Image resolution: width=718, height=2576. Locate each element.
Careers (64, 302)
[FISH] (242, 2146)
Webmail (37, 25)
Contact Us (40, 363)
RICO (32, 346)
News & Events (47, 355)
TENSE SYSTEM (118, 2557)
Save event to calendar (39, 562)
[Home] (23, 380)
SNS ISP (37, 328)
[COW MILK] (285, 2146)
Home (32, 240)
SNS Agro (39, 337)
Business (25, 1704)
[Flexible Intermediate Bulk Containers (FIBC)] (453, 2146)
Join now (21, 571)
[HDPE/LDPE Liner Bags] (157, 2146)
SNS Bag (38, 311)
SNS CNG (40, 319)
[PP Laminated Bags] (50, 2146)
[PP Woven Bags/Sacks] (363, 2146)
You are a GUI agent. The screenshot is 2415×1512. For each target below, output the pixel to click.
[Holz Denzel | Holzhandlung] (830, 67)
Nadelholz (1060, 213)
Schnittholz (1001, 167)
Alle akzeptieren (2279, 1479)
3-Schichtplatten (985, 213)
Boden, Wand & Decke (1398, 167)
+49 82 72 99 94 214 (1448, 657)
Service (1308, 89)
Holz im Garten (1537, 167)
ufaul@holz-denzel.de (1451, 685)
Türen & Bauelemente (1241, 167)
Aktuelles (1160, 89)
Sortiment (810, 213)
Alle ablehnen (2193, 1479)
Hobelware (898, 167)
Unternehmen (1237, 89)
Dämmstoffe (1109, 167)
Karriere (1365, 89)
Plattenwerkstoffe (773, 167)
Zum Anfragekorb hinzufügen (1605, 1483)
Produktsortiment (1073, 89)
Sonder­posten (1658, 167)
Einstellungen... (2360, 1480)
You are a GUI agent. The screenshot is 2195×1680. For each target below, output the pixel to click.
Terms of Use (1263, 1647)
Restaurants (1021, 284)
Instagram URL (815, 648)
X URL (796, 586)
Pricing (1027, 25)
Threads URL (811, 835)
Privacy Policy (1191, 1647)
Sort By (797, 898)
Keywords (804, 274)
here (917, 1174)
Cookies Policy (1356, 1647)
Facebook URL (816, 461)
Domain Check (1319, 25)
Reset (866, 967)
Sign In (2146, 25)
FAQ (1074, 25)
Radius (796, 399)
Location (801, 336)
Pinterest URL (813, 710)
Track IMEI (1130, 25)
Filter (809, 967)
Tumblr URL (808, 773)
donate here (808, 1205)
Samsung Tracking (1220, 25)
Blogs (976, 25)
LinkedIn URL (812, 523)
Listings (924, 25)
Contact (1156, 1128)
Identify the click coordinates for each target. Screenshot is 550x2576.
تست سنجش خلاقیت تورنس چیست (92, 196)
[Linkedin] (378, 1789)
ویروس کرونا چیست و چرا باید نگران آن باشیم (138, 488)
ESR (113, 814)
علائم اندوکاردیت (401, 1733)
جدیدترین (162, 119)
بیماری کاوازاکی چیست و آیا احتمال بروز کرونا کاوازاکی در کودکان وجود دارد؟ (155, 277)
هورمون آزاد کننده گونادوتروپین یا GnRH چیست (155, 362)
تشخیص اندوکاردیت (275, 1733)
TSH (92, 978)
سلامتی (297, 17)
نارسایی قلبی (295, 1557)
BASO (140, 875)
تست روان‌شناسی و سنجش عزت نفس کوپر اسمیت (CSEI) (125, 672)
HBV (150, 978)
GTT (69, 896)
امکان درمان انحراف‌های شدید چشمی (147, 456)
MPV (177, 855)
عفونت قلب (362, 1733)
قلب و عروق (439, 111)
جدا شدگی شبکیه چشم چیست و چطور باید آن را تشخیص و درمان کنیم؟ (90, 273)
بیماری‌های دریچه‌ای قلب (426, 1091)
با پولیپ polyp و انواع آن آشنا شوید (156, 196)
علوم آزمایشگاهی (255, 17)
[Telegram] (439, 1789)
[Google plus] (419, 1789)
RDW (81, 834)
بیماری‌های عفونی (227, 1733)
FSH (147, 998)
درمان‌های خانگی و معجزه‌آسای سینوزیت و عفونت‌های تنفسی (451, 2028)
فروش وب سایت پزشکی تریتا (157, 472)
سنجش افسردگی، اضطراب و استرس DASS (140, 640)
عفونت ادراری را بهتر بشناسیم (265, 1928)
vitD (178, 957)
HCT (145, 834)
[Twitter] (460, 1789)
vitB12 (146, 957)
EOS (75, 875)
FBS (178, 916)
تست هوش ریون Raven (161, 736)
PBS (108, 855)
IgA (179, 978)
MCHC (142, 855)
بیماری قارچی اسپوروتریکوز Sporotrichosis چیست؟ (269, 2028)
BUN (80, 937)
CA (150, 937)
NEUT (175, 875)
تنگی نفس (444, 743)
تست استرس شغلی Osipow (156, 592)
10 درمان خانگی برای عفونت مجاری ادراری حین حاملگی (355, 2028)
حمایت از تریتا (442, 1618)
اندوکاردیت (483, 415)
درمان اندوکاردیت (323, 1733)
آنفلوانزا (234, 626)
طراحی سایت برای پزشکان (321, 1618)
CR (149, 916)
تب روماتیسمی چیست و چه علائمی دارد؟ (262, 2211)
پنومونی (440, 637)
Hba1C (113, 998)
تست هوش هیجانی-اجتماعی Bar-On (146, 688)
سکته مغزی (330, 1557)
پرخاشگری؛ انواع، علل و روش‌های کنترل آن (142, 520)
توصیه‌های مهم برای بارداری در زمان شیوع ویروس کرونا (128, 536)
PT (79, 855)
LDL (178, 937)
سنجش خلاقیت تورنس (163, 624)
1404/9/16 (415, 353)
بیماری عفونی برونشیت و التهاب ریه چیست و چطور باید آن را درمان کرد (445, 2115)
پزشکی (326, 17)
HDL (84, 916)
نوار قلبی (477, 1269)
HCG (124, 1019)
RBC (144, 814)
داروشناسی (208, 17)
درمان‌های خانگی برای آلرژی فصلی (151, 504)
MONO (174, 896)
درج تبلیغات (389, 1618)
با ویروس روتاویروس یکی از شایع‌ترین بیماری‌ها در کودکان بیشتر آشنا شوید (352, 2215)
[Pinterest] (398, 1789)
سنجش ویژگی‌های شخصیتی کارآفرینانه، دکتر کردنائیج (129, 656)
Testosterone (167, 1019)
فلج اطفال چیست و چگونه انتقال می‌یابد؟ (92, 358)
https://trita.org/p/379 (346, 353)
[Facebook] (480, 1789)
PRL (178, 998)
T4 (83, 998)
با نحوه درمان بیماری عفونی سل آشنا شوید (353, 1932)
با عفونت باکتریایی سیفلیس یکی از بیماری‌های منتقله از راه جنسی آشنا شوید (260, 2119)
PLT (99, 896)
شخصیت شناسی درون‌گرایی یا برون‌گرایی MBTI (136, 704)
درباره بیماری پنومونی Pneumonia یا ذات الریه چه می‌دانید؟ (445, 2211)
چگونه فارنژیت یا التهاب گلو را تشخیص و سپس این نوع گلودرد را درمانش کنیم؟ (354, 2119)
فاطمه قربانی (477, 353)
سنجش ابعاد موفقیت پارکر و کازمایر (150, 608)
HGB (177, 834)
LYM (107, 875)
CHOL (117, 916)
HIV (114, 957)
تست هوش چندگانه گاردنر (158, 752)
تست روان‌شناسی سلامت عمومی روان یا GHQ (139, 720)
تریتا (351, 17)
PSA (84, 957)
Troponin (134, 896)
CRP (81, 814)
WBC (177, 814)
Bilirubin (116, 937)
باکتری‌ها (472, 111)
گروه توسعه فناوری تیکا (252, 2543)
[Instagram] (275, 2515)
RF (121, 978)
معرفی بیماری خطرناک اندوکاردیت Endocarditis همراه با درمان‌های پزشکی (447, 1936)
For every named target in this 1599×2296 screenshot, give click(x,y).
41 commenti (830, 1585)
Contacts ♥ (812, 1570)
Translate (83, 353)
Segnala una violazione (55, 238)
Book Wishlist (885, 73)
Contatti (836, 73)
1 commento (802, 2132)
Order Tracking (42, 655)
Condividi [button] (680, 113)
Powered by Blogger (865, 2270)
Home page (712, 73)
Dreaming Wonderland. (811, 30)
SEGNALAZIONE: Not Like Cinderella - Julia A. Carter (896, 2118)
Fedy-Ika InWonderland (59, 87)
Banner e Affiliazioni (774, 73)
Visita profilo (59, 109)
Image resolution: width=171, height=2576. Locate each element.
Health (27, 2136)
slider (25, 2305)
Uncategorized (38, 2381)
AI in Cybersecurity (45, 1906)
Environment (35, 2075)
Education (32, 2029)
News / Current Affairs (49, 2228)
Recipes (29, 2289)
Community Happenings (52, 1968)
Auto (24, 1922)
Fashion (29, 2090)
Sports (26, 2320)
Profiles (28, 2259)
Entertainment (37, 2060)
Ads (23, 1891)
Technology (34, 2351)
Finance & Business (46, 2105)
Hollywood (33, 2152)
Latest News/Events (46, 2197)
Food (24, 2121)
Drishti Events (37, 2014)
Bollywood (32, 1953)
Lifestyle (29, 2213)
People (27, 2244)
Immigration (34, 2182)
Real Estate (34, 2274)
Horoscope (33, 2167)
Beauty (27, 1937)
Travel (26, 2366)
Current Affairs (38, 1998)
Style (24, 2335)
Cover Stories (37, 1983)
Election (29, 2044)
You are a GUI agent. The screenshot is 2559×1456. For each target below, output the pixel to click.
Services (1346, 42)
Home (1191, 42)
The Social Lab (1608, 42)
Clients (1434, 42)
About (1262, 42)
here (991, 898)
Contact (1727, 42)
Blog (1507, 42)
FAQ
┄┄┄┄┄┄
WHAT IS EXPECTED => Of the entries above, repeat exactly the lines between the line with "HIV (114, 957)" and the line with "RF (121, 978)", inclusive, and no others.

TASK RESPONSE =>
HIV (114, 957)
تست هوش چندگانه گاردنر (158, 752)
تست روان‌شناسی سلامت عمومی روان یا GHQ (139, 720)
تریتا (351, 17)
PSA (84, 957)
Troponin (134, 896)
CRP (81, 814)
WBC (177, 814)
Bilirubin (116, 937)
باکتری‌ها (472, 111)
گروه توسعه فناوری تیکا (252, 2543)
[Instagram] (275, 2515)
RF (121, 978)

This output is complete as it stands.